┏━━

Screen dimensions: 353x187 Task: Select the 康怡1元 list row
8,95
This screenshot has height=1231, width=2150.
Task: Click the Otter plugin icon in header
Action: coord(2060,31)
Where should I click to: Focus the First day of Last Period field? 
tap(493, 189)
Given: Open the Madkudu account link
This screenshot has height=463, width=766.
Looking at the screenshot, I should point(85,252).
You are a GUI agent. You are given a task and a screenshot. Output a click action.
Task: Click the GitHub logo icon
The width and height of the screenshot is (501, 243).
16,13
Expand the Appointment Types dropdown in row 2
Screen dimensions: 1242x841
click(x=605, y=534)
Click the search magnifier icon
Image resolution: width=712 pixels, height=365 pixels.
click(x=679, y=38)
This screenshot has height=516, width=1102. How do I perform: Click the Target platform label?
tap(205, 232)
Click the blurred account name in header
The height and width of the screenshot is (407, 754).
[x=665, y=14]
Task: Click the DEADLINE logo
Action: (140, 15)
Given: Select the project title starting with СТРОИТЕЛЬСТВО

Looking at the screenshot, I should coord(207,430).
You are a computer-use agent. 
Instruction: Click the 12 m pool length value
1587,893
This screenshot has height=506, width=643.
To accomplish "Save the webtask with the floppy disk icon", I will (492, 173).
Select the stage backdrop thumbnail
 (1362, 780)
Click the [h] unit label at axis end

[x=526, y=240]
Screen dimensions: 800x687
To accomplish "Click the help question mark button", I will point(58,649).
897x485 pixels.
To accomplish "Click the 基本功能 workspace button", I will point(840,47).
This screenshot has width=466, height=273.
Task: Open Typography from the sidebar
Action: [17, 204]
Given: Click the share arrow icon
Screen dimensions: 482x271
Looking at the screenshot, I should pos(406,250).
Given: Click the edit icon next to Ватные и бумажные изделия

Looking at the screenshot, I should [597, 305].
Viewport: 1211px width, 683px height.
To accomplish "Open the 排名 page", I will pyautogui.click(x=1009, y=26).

┗━━

● **Problem statement**:
Retype every one of the items above character for character.

● **Complete output**:
Screen dimensions: 353x187 Task: Select the 康怡1元 list row
8,95
This screenshot has height=1231, width=2150.
Task: Click the Otter plugin icon in header
Action: coord(2060,31)
Where should I click to: Focus the First day of Last Period field? 
tap(493, 189)
Given: Open the Madkudu account link
This screenshot has height=463, width=766.
Looking at the screenshot, I should point(85,252).
You are a GUI agent. You are given a task and a screenshot. Output a click action.
Task: Click the GitHub logo icon
The width and height of the screenshot is (501, 243).
16,13
Expand the Appointment Types dropdown in row 2
Screen dimensions: 1242x841
click(x=605, y=534)
Click the search magnifier icon
Image resolution: width=712 pixels, height=365 pixels.
click(x=679, y=38)
This screenshot has height=516, width=1102. How do I perform: Click the Target platform label?
tap(205, 232)
Click the blurred account name in header
The height and width of the screenshot is (407, 754).
[x=665, y=14]
Task: Click the DEADLINE logo
Action: (140, 15)
Given: Select the project title starting with СТРОИТЕЛЬСТВО

Looking at the screenshot, I should coord(207,430).
You are a computer-use agent. 
Instruction: Click the 12 m pool length value
1587,893
This screenshot has height=506, width=643.
To accomplish "Save the webtask with the floppy disk icon", I will (492, 173).
Select the stage backdrop thumbnail
 (1362, 780)
Click the [h] unit label at axis end

[x=526, y=240]
Screen dimensions: 800x687
To accomplish "Click the help question mark button", I will point(58,649).
897x485 pixels.
To accomplish "Click the 基本功能 workspace button", I will point(840,47).
This screenshot has width=466, height=273.
Task: Open Typography from the sidebar
Action: [17, 204]
Given: Click the share arrow icon
Screen dimensions: 482x271
Looking at the screenshot, I should pos(406,250).
Given: Click the edit icon next to Ватные и бумажные изделия

Looking at the screenshot, I should [597, 305].
Viewport: 1211px width, 683px height.
To accomplish "Open the 排名 page", I will pyautogui.click(x=1009, y=26).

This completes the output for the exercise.